> _Action item_: The lines to be extracted begin at the line containing "Where should I" and end at the last line of the data below; copy them exactly and leave out the pictures.

▼

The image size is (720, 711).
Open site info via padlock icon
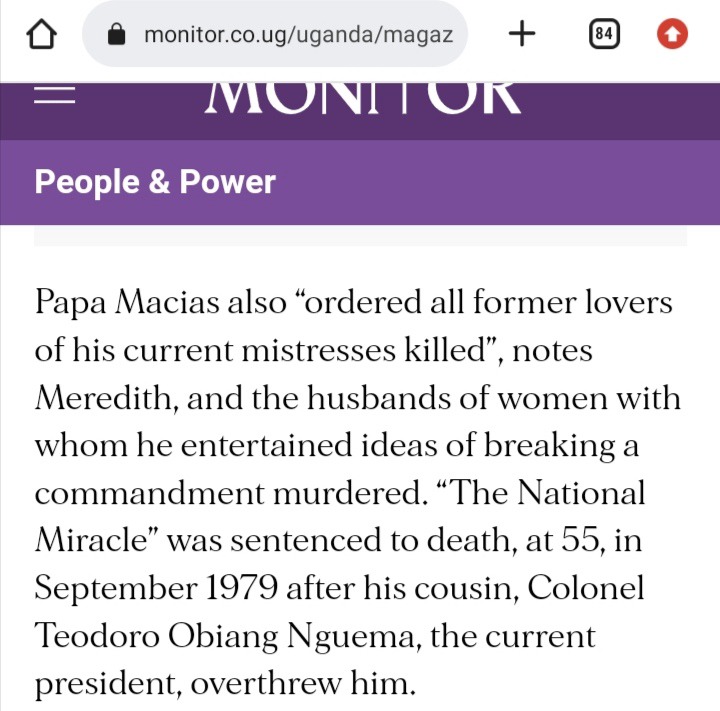[x=118, y=35]
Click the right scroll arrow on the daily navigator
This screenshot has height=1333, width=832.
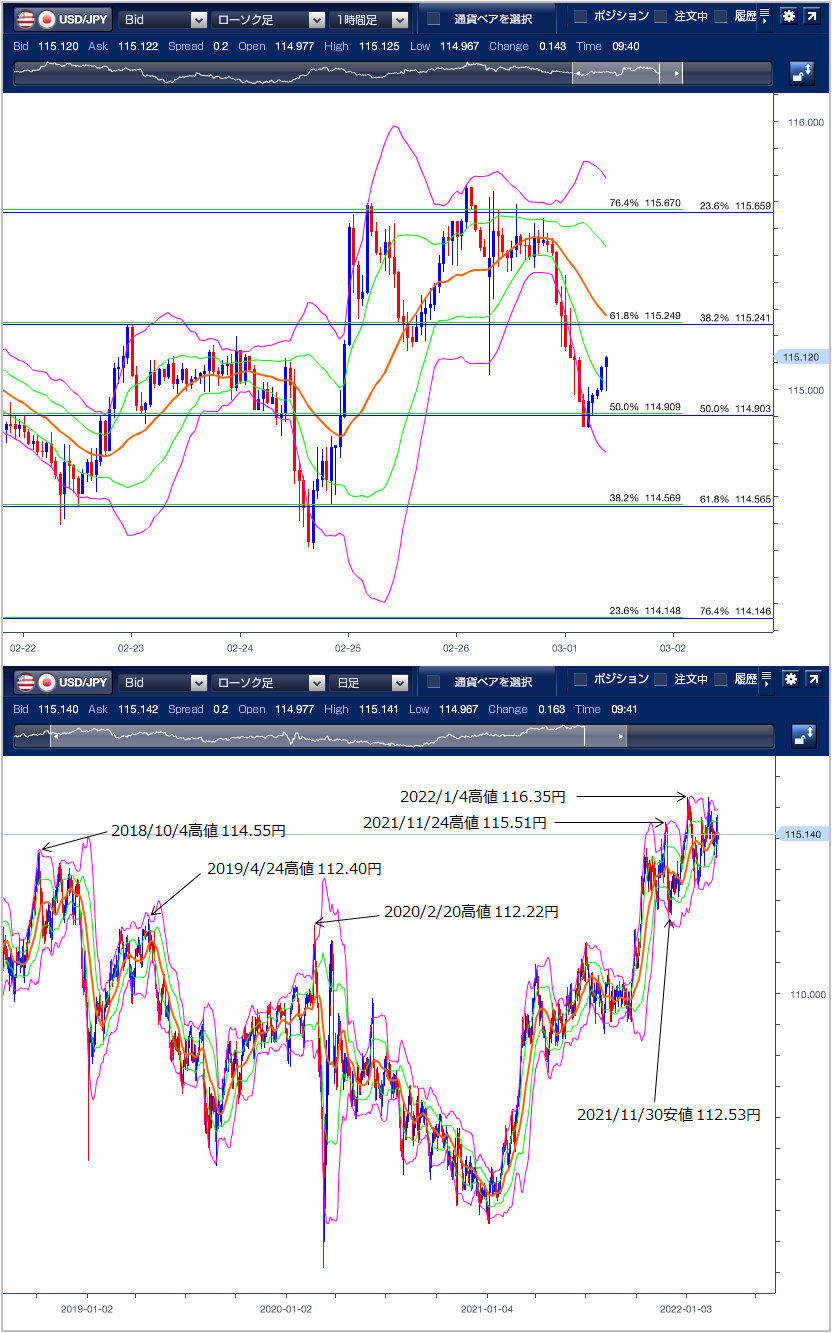tap(624, 737)
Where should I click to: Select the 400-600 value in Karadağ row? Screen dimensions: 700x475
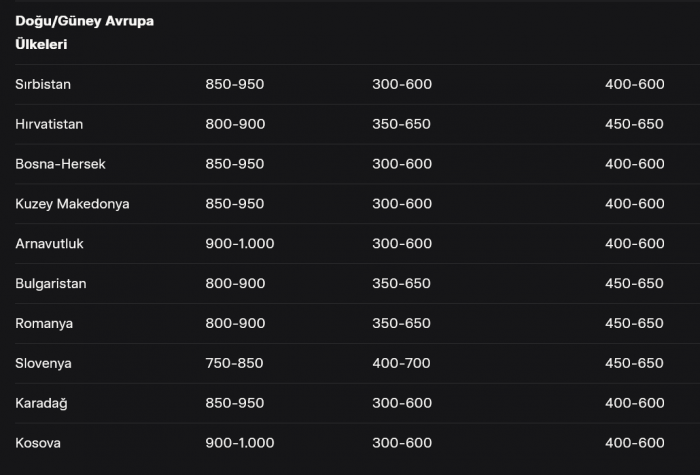[634, 403]
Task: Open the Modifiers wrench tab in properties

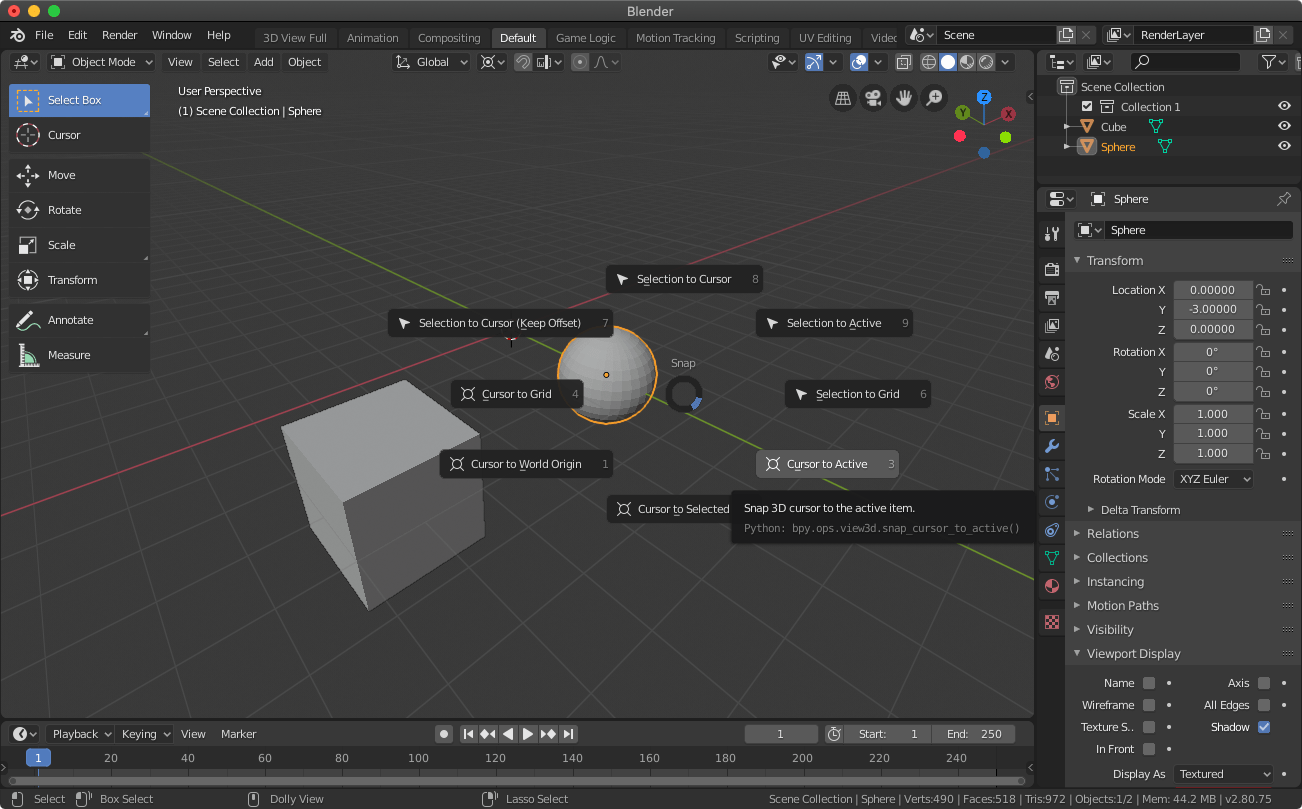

▲

> _Solution_:
Where should I click to: Select the 400-600 value in Karadağ row? Screen dimensions: 700x475
[634, 403]
Task: Open the Modifiers wrench tab in properties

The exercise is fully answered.